▶ [TEXTO DE ESTUDIO]:
=====
Amenazas, promesas, inauguraciones, insultos, profecías, demagogias, medias verdades, mentiras, autobombos, más amenazas, más inauguraciones, más insultos: ya están aquí las urnas. La campaña electoral no sólo es un requisito imprescindible en la vida democrática, es también un índice de la salud social, una forma de enfrentarnos al espectáculo de nuestras costumbres y nuestras dolencias. Acudimos al hospital del voto futuro, nos sacamos sangre y comprobamos cómo anda el corazón, cómo funcionan los órganos vitales, qué le sobra y qué le falta al cuerpo en su vivir cotidiano. El resultado de los análisis nos descubre la consecuencia de los hábitos alimenticios: miedo, amenazas, demagogias, manipulación informativa. Esta campaña va a ser dura, extremará la crispación que invade la rutina democrática de los despachos oficiales. Conviene aclararlo, porque cuando se habla de crispación parece lógico pensar en el estado de ánimo que afecta a las calles, a los puestos de trabajo, a los partidos políticos de la oposición, a los movimientos ciudadanos. Pero, en este caso, las declaraciones crispadas surgen de los despachos oficiales del Gobierno de España y del Partido Popular. La respiración política de los últimos meses está marcada por el deseo de crispar la voluntad de los ambientes más conservadores. Asustados por las posibles consecuencias electorales del desastre ecológico de Galicia y del injustificado belicismo del Gobierno, la derecha busca solución en declaraciones pensadas con el estilo del desprecio y el miedo. Mientras abandonan a pasos marciales el centro social, acusan de radicalismo peligroso a la izquierda. La extrema derecha siempre ha considerado un capricho radical los más simples comportamientos democráticos.
=====
▶ [DATOS PROPORCIONADOS]:
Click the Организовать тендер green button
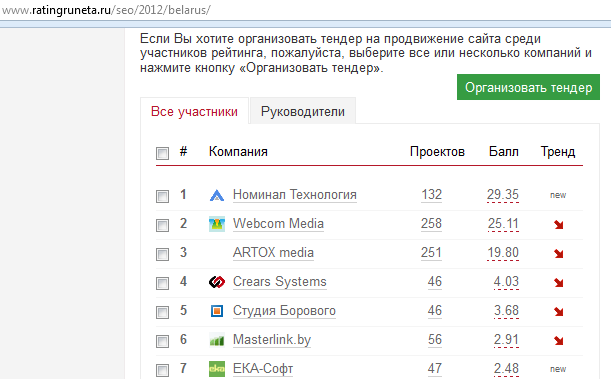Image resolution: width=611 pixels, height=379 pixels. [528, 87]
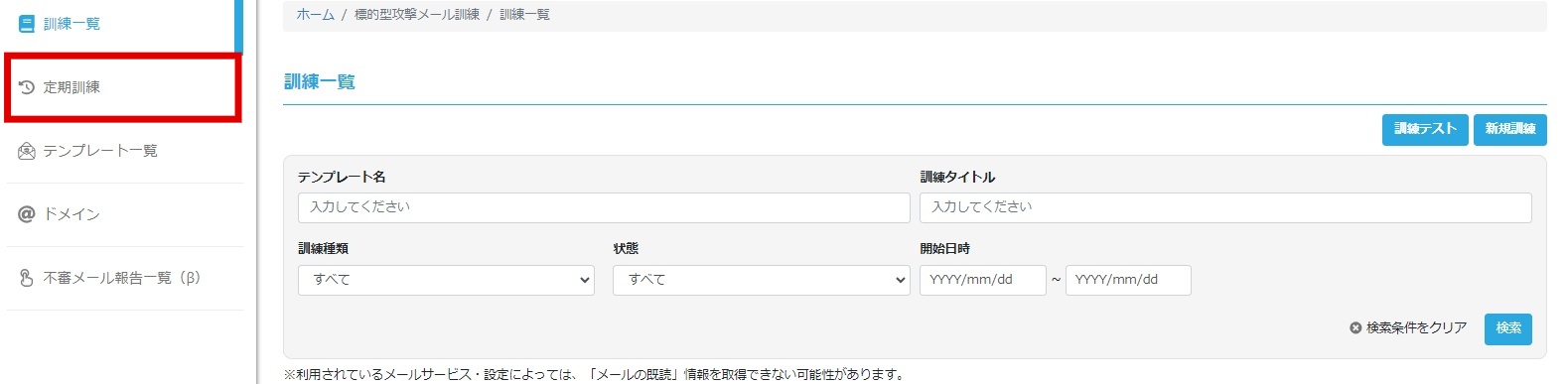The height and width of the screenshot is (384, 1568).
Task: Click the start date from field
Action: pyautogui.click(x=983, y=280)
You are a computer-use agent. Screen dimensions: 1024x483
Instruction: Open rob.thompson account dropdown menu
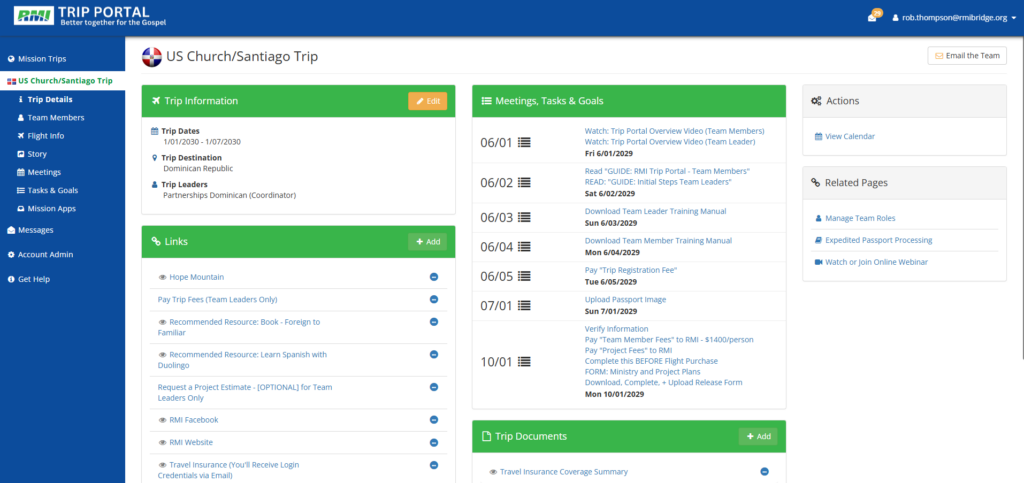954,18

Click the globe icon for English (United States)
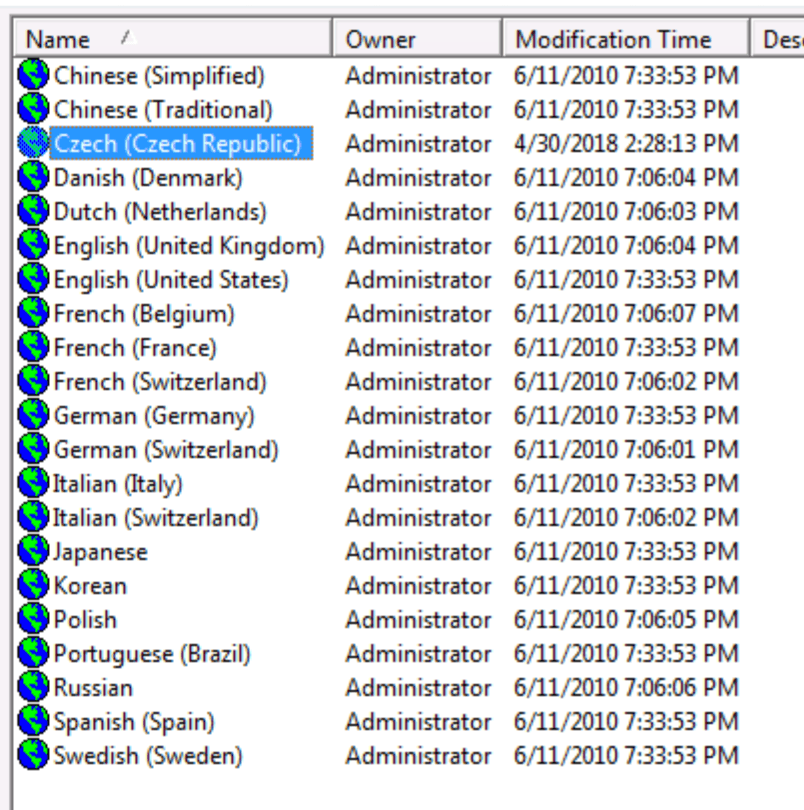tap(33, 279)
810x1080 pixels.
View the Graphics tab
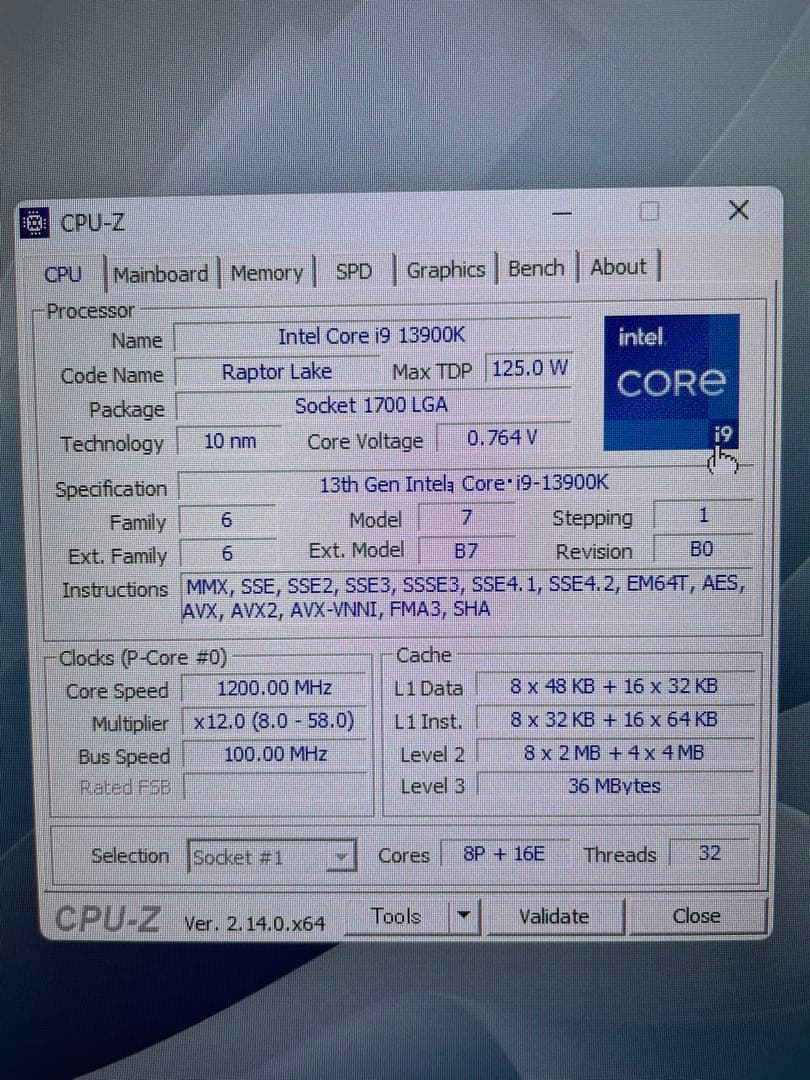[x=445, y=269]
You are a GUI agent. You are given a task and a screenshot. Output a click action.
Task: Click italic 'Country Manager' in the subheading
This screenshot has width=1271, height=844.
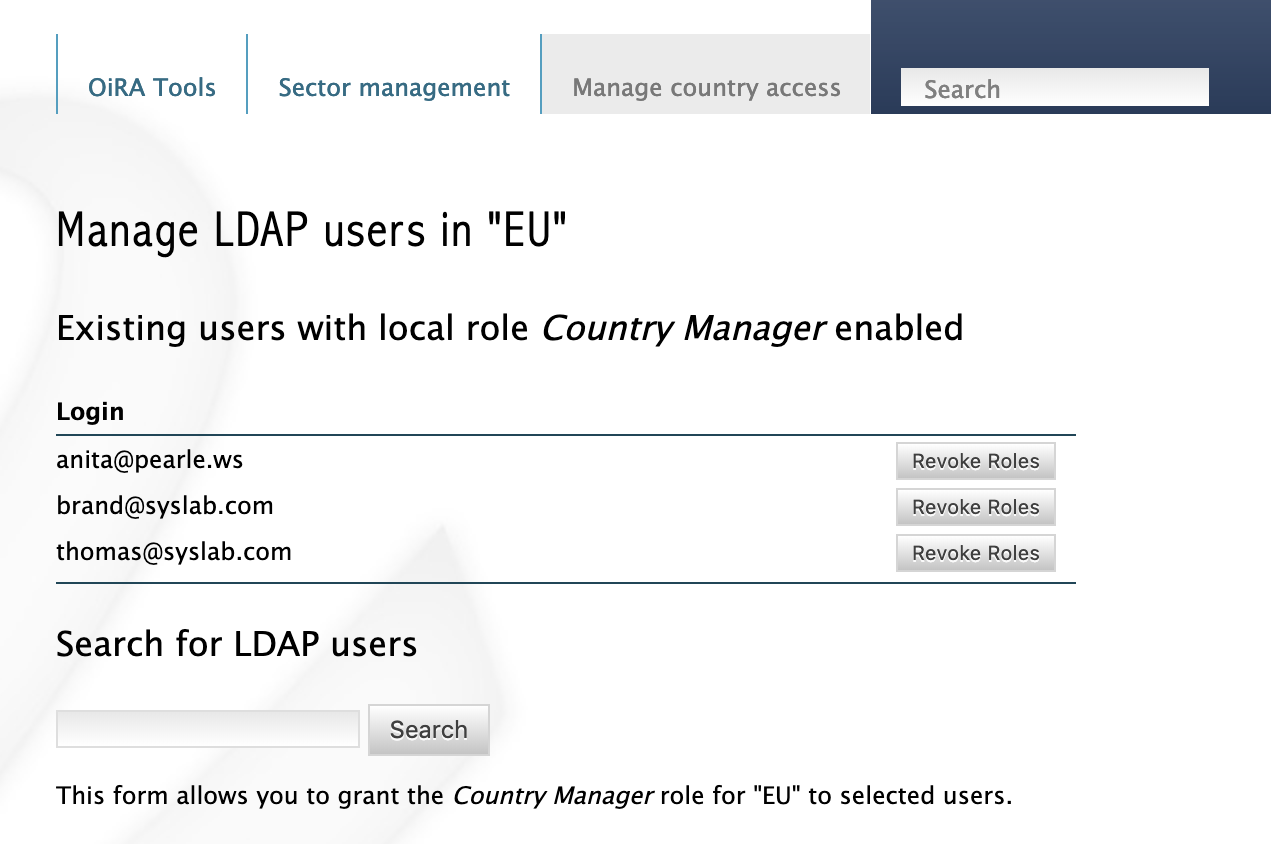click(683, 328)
=====
▶ [CONSIGNAS DE TRABAJO]:
A: Responda estas preguntas sobre el texto de la campaña electoral:
(i) ¿A qué lugar acudimos, según la imagen del texto, para sacarnos sangre?
(ii) ¿De dónde surgen las declaraciones crispadas?
(iii) ¿De qué acusa la derecha a la izquierda?
B: Indique si cada afirmación concuerda con el texto de la campaña electoral y cite las palabras que lo deciden:
(i) La campaña electoral es un requisito imprescindible en la vida democrática.
(ii) Se prevé que esta campaña será tranquila.
(iii) La derecha se acerca al centro social.
El listado no hace falta para resolver lo que se pide.

▶ [RESPUESTAS POR TAREA]:
A:
(i) Al hospital del voto futuro.
(ii) De los despachos oficiales del Gobierno de España y del Partido Popular.
(iii) De radicalismo peligroso.

B:
(i) Sí: "La campaña electoral no sólo es un requisito imprescindible en la vida democrática".
(ii) No: "Esta campaña va a ser dura".
(iii) No: "Mientras abandonan a pasos marciales el centro social".